Lively's religious conservative views can be traced back to his hardscrabble upbringing in Springfield by a father who suffered from mental illness.
"I retreated into alcoholism when I was 12 years old. I became a drug addict when I was 14. I spent 16 years in bondage and then in 1986, I got down on my knees and surrendered my life to Jesus Christ and I was completely healed and transformed," Lively said.
Lively said he left Massachusetts in 1977 and spent the next 30 years traveling the world, all the while advocating biblical values. He said he left a successful and lucrative law practice in California in 2008 to move back to Springfield to run an inner-city mission.

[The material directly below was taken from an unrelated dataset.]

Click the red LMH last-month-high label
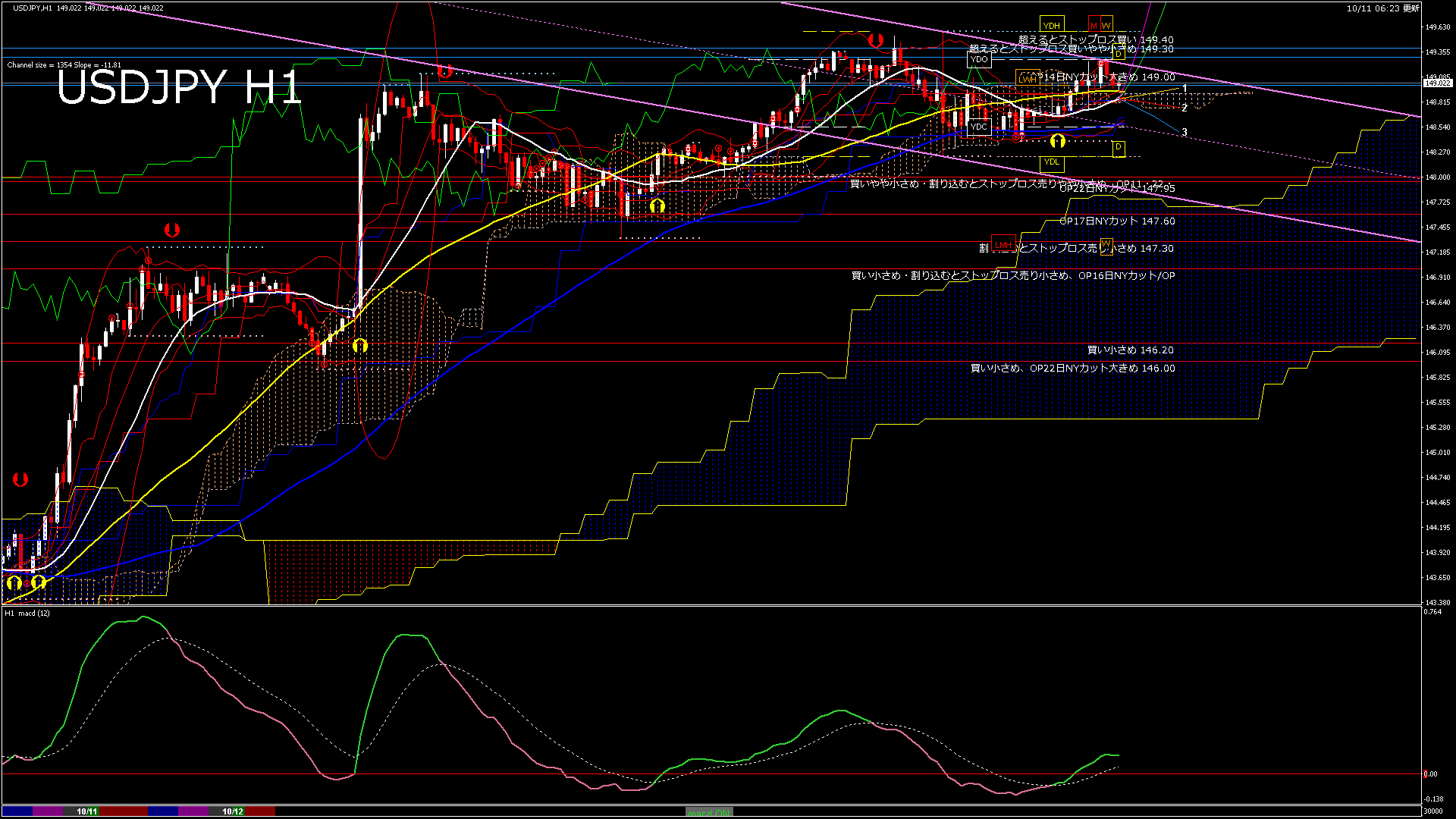Viewport: 1456px width, 819px height. pos(1003,244)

He said his major issues in this race are twofold: To prevent the killing of unborn babies and speak out against gay marriage, which he says he is 100 percent opposed to. He is not afraid to speak out about his controversial views against homosexuality, as he did in a debate last month.
"We are promoting sexual perversion to children in the public schools," Lively said.
What does the independent candidate have to say about Massachusetts' liberal climate not being the welcoming for his brand of politics?
"That's what advocacy is about. It's changing people's minds," Lively said.
Lively said he is the only conservative in a race that includes four liberals. If they split the vote, there is a window, he believes where he could win.
"I believe is miracles and I work for the man who made it all," he said.